Necessary Redundancy of Grace

Each of these mediums of the Holy Spirit teach the world about its erroneous assumptions. They teach us that sin cannot be overcome except through entrusting ourselves to a gracious and forgiving God. They teach us God’s justice does not look like the world’s justice, but like Jesus’s ultimate self-sacrifice. They teach us that God has pronounced eternal judgment against the forceful judgments of worldly rulers. They teach us to love one another, to be prepared for opposition from the world, and yet to live with joy. None of this is possible without God’s active presence through the Spirit, without supernatural grace. Each of these means of the Spirit’s tangible and active presence in this age reinforces and testifies to each other.

The difficult reality, however, is that when the Holy Spirit incarnates God’s presence through any of these forms, the embodiment becomes subject to the weaknesses of human flesh.
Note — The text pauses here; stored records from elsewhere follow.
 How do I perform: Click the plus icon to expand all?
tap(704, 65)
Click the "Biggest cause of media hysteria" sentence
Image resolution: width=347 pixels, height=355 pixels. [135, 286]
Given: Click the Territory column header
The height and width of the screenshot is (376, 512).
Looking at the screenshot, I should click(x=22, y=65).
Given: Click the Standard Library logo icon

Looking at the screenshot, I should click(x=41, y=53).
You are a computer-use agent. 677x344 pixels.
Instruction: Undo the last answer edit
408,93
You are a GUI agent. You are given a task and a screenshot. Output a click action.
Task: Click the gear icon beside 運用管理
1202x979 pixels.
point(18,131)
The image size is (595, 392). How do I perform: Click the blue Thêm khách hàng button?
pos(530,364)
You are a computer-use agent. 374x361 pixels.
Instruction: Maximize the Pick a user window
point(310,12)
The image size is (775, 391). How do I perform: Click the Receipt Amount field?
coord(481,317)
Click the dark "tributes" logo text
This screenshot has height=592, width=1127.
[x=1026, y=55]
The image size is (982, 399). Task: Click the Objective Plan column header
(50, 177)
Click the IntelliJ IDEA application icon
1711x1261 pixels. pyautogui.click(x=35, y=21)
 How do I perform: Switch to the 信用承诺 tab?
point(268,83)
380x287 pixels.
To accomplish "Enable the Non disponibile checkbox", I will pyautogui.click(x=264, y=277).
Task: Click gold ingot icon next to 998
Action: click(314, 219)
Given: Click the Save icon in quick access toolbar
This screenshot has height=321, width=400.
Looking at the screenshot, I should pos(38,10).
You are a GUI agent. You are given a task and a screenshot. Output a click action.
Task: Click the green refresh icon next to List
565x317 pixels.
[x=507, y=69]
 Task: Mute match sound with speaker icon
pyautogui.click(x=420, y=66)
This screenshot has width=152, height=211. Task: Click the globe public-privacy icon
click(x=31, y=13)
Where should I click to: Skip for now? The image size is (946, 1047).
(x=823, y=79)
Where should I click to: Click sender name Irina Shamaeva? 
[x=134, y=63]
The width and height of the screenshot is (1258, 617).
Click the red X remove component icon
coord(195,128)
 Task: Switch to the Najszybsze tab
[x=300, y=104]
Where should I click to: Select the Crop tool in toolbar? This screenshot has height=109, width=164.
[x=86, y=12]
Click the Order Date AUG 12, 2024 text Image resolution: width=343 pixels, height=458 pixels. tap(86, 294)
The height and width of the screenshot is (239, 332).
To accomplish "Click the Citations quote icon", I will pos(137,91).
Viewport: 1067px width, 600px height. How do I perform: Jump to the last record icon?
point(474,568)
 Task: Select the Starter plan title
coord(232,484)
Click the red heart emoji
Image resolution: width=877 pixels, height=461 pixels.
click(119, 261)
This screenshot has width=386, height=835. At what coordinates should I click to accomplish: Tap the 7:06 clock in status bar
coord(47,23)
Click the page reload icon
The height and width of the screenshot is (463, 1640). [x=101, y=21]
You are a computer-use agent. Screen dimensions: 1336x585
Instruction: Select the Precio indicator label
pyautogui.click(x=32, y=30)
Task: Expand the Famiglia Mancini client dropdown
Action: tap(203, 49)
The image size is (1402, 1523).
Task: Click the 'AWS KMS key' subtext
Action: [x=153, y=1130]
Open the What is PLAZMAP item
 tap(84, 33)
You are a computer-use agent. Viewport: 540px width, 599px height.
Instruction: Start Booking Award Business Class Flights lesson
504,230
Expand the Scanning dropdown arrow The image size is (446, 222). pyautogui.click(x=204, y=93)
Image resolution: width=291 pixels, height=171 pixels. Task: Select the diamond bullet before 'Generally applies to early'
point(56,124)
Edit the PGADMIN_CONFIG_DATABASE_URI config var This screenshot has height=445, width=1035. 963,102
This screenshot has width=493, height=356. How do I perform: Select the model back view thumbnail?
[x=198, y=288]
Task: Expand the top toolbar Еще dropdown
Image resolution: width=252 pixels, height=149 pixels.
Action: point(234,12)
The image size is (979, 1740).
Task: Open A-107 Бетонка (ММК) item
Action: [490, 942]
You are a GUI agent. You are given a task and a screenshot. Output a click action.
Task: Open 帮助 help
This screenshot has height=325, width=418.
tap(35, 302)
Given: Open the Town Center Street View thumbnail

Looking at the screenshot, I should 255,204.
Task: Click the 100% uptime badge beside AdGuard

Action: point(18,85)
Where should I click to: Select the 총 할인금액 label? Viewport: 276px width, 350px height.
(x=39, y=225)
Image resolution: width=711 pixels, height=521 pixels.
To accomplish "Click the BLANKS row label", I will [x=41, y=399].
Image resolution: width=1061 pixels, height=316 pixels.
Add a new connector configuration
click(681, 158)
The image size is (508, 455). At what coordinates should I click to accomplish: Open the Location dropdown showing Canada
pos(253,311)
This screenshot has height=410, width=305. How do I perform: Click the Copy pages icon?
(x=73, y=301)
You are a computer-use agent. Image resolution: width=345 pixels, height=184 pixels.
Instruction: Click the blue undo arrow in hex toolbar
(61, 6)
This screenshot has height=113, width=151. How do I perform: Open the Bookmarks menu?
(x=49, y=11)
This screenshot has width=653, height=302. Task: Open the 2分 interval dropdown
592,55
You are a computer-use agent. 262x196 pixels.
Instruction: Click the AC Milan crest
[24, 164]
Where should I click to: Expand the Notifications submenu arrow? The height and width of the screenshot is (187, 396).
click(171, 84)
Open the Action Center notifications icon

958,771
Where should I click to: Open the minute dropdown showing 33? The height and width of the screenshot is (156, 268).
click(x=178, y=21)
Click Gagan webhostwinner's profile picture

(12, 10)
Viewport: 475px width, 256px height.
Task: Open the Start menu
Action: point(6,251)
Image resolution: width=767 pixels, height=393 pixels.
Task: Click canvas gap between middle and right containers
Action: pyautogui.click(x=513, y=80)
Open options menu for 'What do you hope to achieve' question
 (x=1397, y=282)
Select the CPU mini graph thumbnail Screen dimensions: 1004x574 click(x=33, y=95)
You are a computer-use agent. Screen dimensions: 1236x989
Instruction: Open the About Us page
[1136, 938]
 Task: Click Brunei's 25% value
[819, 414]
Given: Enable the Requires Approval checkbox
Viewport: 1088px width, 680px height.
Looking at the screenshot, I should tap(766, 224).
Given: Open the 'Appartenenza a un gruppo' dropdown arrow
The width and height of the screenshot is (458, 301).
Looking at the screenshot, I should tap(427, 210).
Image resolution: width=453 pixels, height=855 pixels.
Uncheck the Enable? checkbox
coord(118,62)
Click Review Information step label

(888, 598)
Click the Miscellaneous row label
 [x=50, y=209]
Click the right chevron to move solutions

Sacraments may be unavailable to some people because they do not have access to priests, or they encounter other barriers, such as canonical rules that do not accommodate the limitations of their lived reality. Some places may have priests to perform the Sacraments but the fellowship of believers is sorely lacking, and may even be actively impeded by those same priests. Until the invention of the printing press, personal access to Scripture and literacy to understand it was restricted to a small class. Even today, it can be hard to experience God actively speaking to us through Scripture when it has been poorly translated or excerpted, or we don’t have the contextual knowledge to perceive key metaphors and themes. The Pope and Bishops are fallible men, who can and do at times speak or act with poor human judgment instead of the wisdom of the Holy Spirit. And Marian and other miraculous interventions are sometimes faked or distorted to serve interests against the Spirit.

An important practice in modern enterprise management is to deliberately build redundancy into a system, so that if one component fails, a redundant component can keep mission-critical systems running. The enterprise may be somewhat slower and weaker when one part isn’t working, but the whole system doesn’t fail.

Long before these jargony words were ever conceived, God built gracious redundancy into this messy system of God becoming human, and then working through humans to convey His salvation to all the world, that we call Christianity. God can come to a man without any communion of believers around him through the Scriptures, and even offer the Sacraments miraculously, as He did by sending Phillip to the Ethiopian eunuch. He can speak to the heart of vast nations of people who could not read Scripture, and who were oppressed by the very worst elements of corrupt Christendom, through the miraculous intervention of His Blessed Mother, as He did through Our Lady of Guadalupe. He can recall His Church to its more egalitarian forms and Scriptural roots when its rulers have become dangerously proud and controlling, as the Spirit did in the Second Vatican Council. And secret and fervent fellowships of believers even have persisted in places remote and/or persecuted for generations without the benefit of any formal celebration of some or all of the Sacraments.

I admit I often get frustrated, dejected, and even cynical when I see some of the means of God’s presence flailing and seemingly even failing around me. But then I take heart when I see how He provided the means to fulfill His promise—that the gates of Hell will not prevail against the Church and no one given to Christ will be lost—yet without negating our free will. When one system fails, He providentially places other means that are more faithful to the Spirit to pick up the slack. We may be disappointed in the Church, but we are never abandoned.